The Pleasures Of A Rain Delay
By Jim McNaney
Most of the time, golf and rain don’t mix well. Grips get wet. Water soaks your clothes, and your bag seems to weigh 20 pounds more. Worst of all, if it gets hard enough (or turns dangerous with lightning) we have to pull it in and head to the clubhouse to dry off.
Sometimes however, a good rain delay is welcome… especially for those of us in the industry. There are the obvious benefits of a healthy rainstorm. During the summer, the grass tends to take a beating and the irrigation systems on every golf course are pushed to the limits. Letting the course take a drink and relax once in a while makes conditions better later in the season. Additionally, when the course is closed due to weather, long overdue maintenance projects like fixing a mower or getting all the carts back up and running get the priority they need.
You also might be surprised to hear that a mid-season rain out is actually welcome relief to the Golf Professionals and their staffs. The golf season in Minnesota is not long in number of days, but the days themselves are extremely long. The workday begins “when you can” (before sunrise) and ends “when you can’t” (after sunset). This schedule continues all season. Days off are a rarity.
A total rain out gives everyone on the golf staff a chance to catch their breath and recharge for the rest of the season. OK… I can hear you now… “But they get the winter off!” Honestly, many assistant professionals don’t. Many end up heading south for the winter and end up working the same long hours. Head Professionals do generally log shorter hours in the off-season, but there is still a great deal of work to do preparing for the next season.
Admittedly, we chose this life, so it is on us, but it still doesn’t make it fun. But there are other benefits of a good rain delay that may not be so obvious. Now that the COVID restrictions are over, rain delays offer a chance for golfers to socialize. A good card game in the clubhouse with buddies, a couple of drinks and a few appetizers, even watching the professional tournament on TV, are all aspects of the golfing life that we all should take the time to enjoy.
In days gone by, business deals, new job opportunities or chances to meet someone new were commonplace at private clubs. Today, more and more rounds take place on public courses. Still, if given the change to just “hang out at the club,” take advantage of it.
One of my favorite memories in the business occurred during a rain delay at a public course in the Tampa Bay area. I was the Resident Professional at Lost Oaks of Innisbrook. Formerly Tarpon Woods, the folks at the resort purchased this public course not only to offer more holes for resort guests, but also to add a bit of customer service to those in the neighborhood that frequented the course.
Many of the players at Lost Oaks were former NHL players and former or current MLB players and coaches. In particular were a number of coaches and front office staff of the New York Yankees. People like Gene Michaels, Billy Connors and Don Zimmer lost their fair share of golf balls on the various water holes.
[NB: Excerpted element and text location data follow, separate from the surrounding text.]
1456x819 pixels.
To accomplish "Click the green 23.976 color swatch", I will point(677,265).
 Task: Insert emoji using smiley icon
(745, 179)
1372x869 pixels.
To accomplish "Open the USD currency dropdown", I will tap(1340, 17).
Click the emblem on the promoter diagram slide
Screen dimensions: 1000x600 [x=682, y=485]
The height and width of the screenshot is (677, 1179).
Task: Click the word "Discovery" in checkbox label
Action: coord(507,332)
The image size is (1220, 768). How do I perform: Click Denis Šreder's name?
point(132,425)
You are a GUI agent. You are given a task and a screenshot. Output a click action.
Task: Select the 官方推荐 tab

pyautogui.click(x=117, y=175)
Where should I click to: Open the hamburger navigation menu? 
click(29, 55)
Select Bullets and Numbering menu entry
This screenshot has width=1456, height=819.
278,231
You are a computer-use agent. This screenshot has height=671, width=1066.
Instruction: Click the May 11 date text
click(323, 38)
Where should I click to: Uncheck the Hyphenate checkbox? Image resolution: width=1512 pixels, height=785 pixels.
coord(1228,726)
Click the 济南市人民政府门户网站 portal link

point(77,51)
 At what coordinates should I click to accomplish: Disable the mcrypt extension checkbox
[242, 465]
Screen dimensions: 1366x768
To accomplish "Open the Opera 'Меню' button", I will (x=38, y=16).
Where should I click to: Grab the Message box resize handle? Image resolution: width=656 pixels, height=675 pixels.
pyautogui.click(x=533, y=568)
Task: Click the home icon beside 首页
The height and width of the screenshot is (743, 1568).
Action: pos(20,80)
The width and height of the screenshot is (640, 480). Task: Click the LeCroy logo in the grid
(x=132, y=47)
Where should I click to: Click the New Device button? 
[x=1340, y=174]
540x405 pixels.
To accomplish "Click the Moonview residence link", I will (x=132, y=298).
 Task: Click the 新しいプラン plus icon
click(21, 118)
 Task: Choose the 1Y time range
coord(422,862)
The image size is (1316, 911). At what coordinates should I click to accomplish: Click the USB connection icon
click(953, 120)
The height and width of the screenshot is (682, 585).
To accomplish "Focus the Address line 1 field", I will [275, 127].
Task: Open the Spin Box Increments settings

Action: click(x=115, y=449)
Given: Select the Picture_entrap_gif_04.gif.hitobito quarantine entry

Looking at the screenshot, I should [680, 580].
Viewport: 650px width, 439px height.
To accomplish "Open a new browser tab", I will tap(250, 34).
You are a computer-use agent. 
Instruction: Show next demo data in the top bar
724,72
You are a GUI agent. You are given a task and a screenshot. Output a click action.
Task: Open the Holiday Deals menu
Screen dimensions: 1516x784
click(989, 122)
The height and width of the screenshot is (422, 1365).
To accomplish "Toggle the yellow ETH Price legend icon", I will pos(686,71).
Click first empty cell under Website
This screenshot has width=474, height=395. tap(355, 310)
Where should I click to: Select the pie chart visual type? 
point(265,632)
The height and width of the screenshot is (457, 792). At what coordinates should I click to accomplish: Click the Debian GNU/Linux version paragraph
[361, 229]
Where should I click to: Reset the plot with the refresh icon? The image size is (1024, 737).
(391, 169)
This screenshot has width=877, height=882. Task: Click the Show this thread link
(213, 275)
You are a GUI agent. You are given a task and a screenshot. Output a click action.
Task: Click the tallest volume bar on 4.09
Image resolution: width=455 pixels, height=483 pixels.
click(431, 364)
As a native Chicagoan and diehard Cubs fan, you might wonder why I cared about people from the Yankees. Well, all of them were PAST Cubs employees. In my youth, they were running the Cubs. I was in heaven just being around them although getting to spend much time with them was not really possible.
Then it happened. It was early spring, and we got a torrential rainstorm right around the lunch hour. The forecast was inconclusive if golf would be played in the afternoon, so most players stuck around. Michaels, Connors, Zimmer and others (including my boss, PGA Professional Jay Overton) were gathered around a large table and I was invited to join them. The stories just started flowing and, as baseball guy, I just sat back listening, hanging on every word.
Finally, one of them looked at me and said, “Jim, you’re a Cubs guy and were an infielder growing up, I’ll bet your favorite Cub was Ryne Sandberg?”
“Nope,” I said. “You’ve probably never heard of my favorite Cub. My all-time favorite was Mick Kelleher.”
“Killer?!?” they all laughed, “he’s one of our chief scouts!”
The next thing I knew, I was on the phone with one of my childhood heroes. A memory I will take with me the rest of my days. And it all happened because of a rain delay.